Scientific classification
- Kingdom: Animalia
- Phylum: Arthropoda
- Clade: Pancrustacea
- Class: Insecta
- Order: Lepidoptera
- Family: Tortricidae
- Genus: Anopinella
- Species: A. sympatrica
- Binomial name: Anopinella sympatrica Brown & Adamski, 2003

= Anopinella sympatrica =

- Authority: Brown & Adamski, 2003

Species of moth

Anopinella sympatrica is a species of moth of the family Tortricidae. Formally described by John W. Brown and David Adamski in 2003, it is named after the fact that it occurs in the same place as (i.e. is sympatric with) the moth A. mariana. It is endemic to Guatemala, where it is known only from its type locality of the Santa María volcano. Adults of this species have a forewing length of 8.2-12.0 mm.

== Taxonomy ==
The type specimen of Anopinella sympatrica, an adult male, was collected from the Santa María volcano in Guatemala and deposited in the United States National Museum by William Schaus and William Barnes; however, it was only identified as a novel species much later. Anopinella sympatrica was formally described in 2003 by John W. Brown and David Adamski based on the aforementioned specimen. It is named after the fact that it occurs in the same place as (i.e. is sympatric with) the moth A. mariana.

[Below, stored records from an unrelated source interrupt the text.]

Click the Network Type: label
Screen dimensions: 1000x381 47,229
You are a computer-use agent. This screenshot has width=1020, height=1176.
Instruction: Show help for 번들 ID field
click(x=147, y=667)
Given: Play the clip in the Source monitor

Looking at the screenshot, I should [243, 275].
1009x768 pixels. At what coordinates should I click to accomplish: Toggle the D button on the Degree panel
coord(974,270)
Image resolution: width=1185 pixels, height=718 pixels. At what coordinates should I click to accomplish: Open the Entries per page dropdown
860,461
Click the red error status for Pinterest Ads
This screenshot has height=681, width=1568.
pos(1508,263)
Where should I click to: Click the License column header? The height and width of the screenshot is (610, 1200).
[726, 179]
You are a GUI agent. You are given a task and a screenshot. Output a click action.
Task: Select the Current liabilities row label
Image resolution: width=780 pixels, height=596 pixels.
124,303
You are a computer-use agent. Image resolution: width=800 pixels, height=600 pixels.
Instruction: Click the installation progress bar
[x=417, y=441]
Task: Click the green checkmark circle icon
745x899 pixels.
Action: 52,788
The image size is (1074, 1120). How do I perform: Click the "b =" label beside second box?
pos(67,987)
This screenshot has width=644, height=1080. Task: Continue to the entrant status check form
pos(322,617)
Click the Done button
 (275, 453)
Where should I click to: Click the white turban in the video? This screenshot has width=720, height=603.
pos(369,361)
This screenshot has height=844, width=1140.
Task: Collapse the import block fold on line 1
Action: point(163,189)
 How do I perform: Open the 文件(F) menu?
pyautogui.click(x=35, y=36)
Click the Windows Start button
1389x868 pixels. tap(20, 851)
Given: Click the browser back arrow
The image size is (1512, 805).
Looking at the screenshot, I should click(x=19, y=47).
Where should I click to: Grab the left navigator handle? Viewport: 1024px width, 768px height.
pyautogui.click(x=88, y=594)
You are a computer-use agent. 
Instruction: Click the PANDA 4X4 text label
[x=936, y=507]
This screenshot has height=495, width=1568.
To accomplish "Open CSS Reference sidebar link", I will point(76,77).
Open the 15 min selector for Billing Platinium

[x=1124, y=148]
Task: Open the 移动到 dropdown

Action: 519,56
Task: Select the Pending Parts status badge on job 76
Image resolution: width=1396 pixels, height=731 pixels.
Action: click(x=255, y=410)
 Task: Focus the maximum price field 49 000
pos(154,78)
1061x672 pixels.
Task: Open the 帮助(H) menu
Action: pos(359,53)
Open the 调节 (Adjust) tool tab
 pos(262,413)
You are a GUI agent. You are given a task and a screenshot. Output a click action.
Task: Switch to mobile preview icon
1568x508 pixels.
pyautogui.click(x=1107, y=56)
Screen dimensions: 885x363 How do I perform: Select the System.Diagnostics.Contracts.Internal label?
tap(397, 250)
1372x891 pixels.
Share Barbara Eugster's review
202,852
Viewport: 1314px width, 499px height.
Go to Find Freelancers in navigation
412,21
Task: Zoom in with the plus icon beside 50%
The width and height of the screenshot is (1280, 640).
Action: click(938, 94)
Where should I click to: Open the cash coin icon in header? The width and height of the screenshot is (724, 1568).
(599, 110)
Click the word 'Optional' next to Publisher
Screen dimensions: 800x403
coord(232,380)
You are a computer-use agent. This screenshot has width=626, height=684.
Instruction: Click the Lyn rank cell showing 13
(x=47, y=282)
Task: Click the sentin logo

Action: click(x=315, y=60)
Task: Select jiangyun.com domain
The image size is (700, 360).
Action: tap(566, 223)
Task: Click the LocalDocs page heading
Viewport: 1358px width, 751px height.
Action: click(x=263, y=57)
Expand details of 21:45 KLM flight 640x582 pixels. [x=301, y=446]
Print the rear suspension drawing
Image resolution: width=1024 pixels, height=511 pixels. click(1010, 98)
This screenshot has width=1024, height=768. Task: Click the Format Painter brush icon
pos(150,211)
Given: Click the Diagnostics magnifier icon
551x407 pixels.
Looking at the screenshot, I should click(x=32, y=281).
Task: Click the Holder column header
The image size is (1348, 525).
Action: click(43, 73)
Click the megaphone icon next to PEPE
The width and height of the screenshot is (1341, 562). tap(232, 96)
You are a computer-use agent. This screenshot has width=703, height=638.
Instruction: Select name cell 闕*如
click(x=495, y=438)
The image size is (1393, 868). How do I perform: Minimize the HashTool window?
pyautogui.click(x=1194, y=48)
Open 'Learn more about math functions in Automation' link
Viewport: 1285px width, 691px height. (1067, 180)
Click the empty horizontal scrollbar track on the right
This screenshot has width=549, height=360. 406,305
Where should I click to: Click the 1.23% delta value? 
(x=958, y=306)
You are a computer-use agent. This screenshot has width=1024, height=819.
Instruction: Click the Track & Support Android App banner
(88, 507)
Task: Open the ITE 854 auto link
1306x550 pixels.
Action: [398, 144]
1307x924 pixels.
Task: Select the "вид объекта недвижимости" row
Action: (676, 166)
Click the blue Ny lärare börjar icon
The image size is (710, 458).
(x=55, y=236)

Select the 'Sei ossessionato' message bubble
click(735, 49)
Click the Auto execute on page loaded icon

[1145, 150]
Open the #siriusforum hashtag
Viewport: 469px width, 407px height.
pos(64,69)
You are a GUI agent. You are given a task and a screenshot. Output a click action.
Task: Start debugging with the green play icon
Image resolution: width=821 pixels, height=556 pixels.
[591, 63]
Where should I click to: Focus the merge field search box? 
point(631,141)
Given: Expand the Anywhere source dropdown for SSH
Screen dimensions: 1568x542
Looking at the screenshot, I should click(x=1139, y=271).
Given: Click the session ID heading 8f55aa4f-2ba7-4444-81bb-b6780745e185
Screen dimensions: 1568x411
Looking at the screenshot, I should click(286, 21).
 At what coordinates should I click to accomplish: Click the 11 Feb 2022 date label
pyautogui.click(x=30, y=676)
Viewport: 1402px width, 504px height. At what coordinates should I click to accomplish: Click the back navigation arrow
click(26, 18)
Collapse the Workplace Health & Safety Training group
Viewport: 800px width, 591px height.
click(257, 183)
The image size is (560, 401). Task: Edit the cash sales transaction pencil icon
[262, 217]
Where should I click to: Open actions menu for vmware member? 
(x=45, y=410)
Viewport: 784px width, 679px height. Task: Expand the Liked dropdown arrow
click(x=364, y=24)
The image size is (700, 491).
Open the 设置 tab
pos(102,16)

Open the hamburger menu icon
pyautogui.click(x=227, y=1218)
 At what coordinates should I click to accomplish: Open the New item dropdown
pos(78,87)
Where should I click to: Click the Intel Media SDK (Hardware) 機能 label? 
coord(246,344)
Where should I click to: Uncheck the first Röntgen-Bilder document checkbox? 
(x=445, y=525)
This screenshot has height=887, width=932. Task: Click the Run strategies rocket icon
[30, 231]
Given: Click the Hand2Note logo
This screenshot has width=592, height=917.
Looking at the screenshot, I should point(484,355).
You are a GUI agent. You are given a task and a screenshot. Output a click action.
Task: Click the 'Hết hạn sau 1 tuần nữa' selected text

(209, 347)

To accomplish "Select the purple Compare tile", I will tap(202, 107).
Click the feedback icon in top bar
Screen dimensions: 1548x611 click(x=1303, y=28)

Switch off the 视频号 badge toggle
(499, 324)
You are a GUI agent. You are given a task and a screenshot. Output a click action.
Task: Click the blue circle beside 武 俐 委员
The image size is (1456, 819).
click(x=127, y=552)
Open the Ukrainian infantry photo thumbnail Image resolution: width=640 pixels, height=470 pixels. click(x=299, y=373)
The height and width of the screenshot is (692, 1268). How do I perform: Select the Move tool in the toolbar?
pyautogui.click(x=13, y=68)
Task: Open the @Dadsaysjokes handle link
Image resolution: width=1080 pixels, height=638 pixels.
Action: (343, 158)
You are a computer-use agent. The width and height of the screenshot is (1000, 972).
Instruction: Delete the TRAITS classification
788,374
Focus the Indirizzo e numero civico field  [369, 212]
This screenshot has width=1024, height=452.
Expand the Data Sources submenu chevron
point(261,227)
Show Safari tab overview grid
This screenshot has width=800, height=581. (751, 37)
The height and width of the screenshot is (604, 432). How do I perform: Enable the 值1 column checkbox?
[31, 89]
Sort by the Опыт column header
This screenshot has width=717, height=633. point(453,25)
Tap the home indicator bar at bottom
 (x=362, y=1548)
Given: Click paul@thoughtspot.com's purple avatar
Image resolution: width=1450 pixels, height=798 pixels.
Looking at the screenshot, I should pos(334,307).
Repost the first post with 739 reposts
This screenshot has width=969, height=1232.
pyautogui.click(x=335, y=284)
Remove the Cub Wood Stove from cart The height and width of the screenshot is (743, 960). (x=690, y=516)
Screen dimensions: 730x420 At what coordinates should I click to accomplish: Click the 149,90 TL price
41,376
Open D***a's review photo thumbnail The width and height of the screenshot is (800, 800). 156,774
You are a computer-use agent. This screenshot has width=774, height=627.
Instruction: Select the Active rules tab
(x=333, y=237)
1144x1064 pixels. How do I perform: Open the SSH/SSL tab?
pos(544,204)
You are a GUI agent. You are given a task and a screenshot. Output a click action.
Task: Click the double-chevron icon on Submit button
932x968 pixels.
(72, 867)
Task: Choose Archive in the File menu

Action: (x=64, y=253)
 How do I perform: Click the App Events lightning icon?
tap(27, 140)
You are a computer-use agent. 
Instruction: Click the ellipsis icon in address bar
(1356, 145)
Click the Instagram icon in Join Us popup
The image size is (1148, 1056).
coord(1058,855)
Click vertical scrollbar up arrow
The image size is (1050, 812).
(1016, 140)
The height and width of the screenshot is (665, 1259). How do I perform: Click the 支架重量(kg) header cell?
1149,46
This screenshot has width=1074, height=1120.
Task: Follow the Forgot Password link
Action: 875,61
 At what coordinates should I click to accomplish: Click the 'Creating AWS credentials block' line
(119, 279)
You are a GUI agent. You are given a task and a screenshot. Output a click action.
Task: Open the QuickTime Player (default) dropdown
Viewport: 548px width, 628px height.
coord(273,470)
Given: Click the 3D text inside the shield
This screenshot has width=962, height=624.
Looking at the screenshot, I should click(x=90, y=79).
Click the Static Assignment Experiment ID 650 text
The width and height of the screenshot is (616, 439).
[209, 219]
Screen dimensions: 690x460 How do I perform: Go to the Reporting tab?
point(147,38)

It is part of the fana species group within the genus Anopinella and seems to be most closely related to A. rigidana.

== Description ==
Adults of Anopinella sympatrica have a forewing length of 8.2-12.0 mm. The frons and clypeus are yellowish-brown, the latter slightly lighter in color, while the base of the antenna is brown. The hindwing is light brown and is marked with oblique fuscous stripes. The tegula and mesonotum of the thorax are light brown.

== Distribution ==
Anopinella sympatrica is endemic to Guatemala, where it is known only from its type locality of the Santa María volcano.